Во–первых, постепенно у нас произошла подмена сформулированного на XXVII съезде КПСС правильного положения о том, что в современных условиях противоборство между капитализмом и социализмом может протекать только и исключительно в формах мирного соревнования и мирного соперничества, положением об исчезновении противоборства как такового, о замене его партнерством, согласием и прочим благолепием. В то время как применительно к нашему внутреннему развитию мы вернулись (и правильно сделали) к теоретическому положению о том, что двигателем его являются всегда существующие в обществе противоречия и бесконечный процесс их преодоления, то во внешнеполитическом плане действие этой закономерности игнорируем — международные отношения могут якобы развиваться и без противоречий. Более чем странная логика.

Во–вторых, от прежней недооценки в международных делах общечеловеческих ценностей и прав личности мы шарахнулись в противоположную крайность: перестали видеть и принимать в расчет все другие интересы, кроме общечеловеческих и интересов отдельной личности — вроде бы не стало ни групповых, ни классовых, ни национальных, ни региональных интересов. Такие представления не только теоретически несостоятельны, но и практически вредны в условиях, когда другие государства и партии действуют на международной арене, исходя из всего диапазона интересов.

В–третьих, мы повели себя так, будто бы новый мировой порядок, основанный на преобладании общечеловеческих ценностей, если еще и не наступил, то находится где–то вблизи, за первым поворотом. При всей желательности скорейшего установления подобного мирового порядка считать его близкой перспективой — заблуждение, это напоминает предсказание Хрущева насчет построения коммунизма в СССР к началу 80–х годов. Задача установления нового мирового порядка вряд ли намного легче. О нем еще долго придется говорить лишь как об идеале, к которому надо стремиться, если, конечно, не выдавать желаемое за действительное и не считать, что весь мир, за исключением нас, живет уже по общечеловеческим заповедям.

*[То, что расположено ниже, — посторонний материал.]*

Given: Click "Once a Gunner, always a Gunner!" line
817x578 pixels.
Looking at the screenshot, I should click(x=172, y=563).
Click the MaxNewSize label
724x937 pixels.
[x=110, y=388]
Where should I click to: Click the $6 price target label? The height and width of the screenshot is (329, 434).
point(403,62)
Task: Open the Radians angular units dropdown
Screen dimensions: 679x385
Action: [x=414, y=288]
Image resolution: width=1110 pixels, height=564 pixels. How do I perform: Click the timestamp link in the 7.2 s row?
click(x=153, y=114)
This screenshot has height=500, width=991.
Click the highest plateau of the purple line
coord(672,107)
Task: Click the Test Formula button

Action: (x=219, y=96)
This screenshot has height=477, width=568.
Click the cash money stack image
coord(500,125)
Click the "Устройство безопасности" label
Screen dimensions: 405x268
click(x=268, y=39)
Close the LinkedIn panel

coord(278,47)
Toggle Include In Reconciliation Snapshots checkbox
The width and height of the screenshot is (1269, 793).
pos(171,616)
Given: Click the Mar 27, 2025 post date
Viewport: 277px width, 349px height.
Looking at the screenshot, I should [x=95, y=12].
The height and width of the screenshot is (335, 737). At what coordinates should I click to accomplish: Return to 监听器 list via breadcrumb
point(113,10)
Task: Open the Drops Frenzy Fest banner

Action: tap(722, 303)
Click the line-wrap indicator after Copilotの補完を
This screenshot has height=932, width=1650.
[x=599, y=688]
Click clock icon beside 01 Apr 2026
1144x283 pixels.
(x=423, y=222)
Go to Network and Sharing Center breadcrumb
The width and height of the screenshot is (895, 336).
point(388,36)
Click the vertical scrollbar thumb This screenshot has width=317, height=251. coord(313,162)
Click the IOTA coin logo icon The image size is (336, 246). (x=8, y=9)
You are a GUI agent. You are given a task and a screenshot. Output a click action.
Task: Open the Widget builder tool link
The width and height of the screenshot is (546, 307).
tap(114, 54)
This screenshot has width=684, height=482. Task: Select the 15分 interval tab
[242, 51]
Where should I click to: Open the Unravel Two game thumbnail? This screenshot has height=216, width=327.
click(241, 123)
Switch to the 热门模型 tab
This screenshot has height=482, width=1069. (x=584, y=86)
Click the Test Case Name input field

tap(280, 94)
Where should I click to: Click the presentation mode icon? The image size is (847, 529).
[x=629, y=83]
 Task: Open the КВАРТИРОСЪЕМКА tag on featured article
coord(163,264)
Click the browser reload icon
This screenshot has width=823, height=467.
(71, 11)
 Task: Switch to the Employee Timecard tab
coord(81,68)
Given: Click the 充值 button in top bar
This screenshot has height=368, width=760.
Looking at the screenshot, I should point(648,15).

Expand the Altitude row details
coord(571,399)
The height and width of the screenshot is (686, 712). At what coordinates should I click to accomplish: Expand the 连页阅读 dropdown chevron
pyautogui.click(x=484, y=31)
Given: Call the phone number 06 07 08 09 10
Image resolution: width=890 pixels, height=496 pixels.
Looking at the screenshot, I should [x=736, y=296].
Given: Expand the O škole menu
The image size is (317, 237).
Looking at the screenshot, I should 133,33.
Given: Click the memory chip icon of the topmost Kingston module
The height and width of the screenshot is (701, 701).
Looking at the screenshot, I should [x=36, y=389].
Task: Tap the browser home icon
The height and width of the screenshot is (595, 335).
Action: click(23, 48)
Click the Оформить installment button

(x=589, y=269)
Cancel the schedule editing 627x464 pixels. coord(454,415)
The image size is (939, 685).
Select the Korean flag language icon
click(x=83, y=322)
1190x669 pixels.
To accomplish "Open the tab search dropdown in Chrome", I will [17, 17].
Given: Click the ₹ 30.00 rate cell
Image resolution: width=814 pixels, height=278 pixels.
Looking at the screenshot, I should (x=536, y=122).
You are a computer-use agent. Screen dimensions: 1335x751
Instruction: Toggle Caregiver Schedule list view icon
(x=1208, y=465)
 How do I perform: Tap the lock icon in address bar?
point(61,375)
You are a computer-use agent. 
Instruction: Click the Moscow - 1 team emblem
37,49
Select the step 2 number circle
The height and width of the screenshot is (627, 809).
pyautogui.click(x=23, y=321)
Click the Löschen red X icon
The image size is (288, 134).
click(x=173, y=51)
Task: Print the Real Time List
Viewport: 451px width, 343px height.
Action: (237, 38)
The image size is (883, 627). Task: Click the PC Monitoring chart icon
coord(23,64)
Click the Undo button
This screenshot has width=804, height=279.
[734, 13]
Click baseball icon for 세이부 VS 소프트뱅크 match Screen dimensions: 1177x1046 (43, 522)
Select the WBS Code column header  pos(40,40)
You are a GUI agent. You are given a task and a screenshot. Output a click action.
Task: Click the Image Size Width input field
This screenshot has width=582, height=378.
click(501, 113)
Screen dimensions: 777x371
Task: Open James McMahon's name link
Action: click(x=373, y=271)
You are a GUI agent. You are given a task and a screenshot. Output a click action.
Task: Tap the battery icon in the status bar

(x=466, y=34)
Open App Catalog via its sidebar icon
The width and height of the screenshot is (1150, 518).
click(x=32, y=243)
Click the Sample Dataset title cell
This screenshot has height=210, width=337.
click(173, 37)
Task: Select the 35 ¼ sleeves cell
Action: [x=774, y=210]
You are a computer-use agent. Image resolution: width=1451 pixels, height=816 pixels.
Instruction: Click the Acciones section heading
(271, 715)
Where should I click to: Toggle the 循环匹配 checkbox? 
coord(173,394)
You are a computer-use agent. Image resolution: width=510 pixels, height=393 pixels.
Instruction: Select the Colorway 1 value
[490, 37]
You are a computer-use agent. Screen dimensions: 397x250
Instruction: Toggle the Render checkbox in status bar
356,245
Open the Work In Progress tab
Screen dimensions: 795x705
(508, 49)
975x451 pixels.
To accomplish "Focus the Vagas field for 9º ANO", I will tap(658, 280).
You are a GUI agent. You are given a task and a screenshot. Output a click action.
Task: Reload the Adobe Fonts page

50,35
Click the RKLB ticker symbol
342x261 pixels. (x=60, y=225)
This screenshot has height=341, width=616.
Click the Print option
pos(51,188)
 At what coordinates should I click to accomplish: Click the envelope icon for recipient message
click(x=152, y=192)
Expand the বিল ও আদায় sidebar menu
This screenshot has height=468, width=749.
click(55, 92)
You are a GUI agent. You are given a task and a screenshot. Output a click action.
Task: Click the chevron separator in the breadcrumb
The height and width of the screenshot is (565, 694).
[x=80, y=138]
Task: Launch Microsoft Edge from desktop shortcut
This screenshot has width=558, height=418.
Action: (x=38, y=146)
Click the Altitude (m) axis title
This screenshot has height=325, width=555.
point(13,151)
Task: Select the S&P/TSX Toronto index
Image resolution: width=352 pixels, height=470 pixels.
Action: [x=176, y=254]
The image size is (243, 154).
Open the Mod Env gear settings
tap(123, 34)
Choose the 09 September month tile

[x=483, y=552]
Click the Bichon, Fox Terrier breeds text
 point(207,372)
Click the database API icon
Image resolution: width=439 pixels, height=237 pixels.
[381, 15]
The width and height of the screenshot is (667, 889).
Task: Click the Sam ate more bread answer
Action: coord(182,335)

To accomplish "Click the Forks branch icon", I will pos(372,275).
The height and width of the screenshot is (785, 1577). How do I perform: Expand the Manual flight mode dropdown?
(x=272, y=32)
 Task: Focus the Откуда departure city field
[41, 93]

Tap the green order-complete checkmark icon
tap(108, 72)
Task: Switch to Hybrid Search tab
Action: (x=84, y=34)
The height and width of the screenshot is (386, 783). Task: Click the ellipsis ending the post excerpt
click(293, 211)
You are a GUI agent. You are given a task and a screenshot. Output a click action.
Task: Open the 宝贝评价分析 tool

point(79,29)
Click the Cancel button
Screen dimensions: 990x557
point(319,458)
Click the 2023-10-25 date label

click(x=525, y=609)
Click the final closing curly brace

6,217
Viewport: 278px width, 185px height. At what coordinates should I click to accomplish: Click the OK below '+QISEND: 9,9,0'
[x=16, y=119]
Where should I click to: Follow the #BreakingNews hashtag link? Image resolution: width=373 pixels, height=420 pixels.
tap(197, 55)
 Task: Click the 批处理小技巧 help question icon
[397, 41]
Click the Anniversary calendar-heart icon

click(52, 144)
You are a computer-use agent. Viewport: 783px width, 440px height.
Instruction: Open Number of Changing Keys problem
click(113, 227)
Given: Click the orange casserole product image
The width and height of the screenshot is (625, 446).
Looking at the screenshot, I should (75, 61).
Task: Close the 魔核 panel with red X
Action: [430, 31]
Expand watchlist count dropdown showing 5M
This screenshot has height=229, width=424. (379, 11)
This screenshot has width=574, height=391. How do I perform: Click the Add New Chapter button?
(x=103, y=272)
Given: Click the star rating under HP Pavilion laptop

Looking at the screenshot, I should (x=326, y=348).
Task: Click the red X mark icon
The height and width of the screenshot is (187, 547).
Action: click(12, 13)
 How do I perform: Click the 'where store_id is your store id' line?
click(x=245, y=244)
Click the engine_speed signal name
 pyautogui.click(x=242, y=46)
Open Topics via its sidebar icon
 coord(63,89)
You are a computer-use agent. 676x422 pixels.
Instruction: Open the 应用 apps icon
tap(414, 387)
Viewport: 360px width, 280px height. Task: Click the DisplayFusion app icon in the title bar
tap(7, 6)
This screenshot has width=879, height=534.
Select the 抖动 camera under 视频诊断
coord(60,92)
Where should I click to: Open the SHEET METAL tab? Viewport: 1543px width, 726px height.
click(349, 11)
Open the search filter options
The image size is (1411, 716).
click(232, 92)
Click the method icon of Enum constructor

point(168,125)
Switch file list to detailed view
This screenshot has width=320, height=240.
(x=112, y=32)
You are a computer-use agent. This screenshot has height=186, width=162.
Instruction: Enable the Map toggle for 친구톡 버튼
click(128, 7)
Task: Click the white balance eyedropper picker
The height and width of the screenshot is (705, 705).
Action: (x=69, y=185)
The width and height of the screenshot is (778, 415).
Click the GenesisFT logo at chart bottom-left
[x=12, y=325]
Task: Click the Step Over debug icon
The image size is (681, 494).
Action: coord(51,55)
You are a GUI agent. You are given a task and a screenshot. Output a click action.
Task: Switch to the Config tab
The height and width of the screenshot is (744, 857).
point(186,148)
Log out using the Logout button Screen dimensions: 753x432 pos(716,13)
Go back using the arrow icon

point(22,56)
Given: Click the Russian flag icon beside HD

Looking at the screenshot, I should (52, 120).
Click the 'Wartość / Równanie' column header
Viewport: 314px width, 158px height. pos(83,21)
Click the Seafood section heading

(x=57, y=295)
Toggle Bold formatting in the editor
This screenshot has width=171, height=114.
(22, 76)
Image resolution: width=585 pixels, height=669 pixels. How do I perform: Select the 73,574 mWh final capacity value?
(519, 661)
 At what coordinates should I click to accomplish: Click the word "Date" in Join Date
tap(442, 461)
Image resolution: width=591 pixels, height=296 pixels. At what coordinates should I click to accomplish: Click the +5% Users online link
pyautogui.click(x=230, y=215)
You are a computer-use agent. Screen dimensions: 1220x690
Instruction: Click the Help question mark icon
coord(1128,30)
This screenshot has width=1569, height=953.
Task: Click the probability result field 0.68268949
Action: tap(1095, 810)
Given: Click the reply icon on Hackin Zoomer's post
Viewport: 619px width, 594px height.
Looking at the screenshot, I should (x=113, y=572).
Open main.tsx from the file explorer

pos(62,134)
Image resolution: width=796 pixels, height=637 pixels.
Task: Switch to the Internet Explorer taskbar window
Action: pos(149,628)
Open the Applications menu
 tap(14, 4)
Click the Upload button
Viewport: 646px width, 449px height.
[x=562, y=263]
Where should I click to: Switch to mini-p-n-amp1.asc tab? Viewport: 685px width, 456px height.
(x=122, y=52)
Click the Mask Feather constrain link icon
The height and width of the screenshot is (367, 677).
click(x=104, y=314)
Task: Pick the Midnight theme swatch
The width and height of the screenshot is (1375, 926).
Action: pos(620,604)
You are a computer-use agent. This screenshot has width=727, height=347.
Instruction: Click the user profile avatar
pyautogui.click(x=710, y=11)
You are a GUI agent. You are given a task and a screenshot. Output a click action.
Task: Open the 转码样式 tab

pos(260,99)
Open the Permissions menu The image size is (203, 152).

Я глубоко убежден, что позитивные результаты нашей внешней политики за последние годы (наличие которых я не отрицаю) были бы еще большими и достигнуты они были бы гораздо меньшей ценой при более взвешенном и компетентном ее проведении, то есть при наличии того, что было в большом дефиците и во внутренних наших делах.

Одинаково вредной как для внутренних, так и для внешних дел оказалась обнаружившаяся у М. С. Горбачева черта: при подборе кадров ценить в людях не столько их компетентность и преданность общему делу, предполагающую согласие в главном, но не обязательно во всем, сколько послушание и личную преданность (хотя нередко это была преданность до первого крутого поворота).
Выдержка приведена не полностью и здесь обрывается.